Les candidats ne peuvent pas dépenser ce qu’ils veulent. Exemple à Yvoir.

Affiches, tracts, livrets de programme et de bilan, bâches, lettrages de véhicules, sponsoring sur les réseaux sociaux, clips vidéo… Les moyens de faire sa promotion en période de campagne électorale sont de plus en plus nombreux pour les candidats. Ceux-ci ont néanmoins un coût auquel ils doivent faire attention. Car les dépenses électorales qui courent depuis le 14 juillet, par candidat et par liste, sont régies par la loi. En cas de dépassement, les sanctions prévues peuvent aller jusqu’à l’invalidation de l’élection et la perte du mandat.

" Respecter ces montants relève de l’ingénierie. Tout est contrôlé. On doit déposer toutes les factures de campagne au tribunal ", explique le socialiste d’Yvoir Bertrand Custinne.

Dans sa commune, le montant maximum par candidat est de 1.250 €. " Cela nous complique la vie car en tant que tête de liste, on fait logiquement une plus grosse campagne que les autres, avec plus de démarches à effectuer ", poursuit-il. Pour la liste, les dépenses électorales ne peuvent pas dépasser 8.657,60 €. À Yvoir, les listes sont composées de 21 candidats. Chacun a donc droit à 1.250 €. Soit un total de 26.250 € auxquels viennent s’ajouter les 8.657,60 €. Un pactole financé sur fonds propres pour la liste pluraliste EPY. " Mon parti, le PS, n’intervient pas et cela me laisse finalement une plus grande liberté. Ceux qui ont un mandat rémunéré depuis 2012 mettent une petite quote-part sur le compte bancaire du groupe et on y ajoute tous une certaine somme pour arriver au budget de la campagne. Il y a ensuite les dépenses personnelles que chacun assume. On est entre 200 et 300 € par personne. Certains seront élus et vont récupérer leurs investissements mais pour d’autres, c’est clair, c’est à fonds perdus. Raison pour laquelle on essaye d’économiser là où on peut. "

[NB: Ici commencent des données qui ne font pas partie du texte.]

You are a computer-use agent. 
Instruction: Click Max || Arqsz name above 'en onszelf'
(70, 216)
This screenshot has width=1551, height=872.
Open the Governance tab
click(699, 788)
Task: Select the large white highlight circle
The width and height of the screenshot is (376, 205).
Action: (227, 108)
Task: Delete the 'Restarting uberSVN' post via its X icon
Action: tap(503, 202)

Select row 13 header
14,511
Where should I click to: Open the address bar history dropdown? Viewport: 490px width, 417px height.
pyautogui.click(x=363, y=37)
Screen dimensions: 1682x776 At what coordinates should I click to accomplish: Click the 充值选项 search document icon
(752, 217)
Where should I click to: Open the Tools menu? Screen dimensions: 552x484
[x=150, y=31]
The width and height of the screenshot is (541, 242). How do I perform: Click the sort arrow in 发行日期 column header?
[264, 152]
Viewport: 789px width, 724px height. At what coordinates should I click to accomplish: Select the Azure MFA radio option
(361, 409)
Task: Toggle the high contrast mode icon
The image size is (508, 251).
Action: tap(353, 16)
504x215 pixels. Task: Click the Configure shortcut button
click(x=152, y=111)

Bertrand Custinne a, pour sa part, opté pour un clip vidéo personnel, des tracts, un folder de huit pages et des affiches des 21 candidats. " Il faut aussi y ajouter le coût des timbres, des enveloppes, des cartouches d’encre et du papier." Pour éviter une mauvaise surprise, la tête de liste centralise tout. Et veille à ce que les dépenses individuelles et de groupe ne dépassent pas les chiffres fixés par la loi.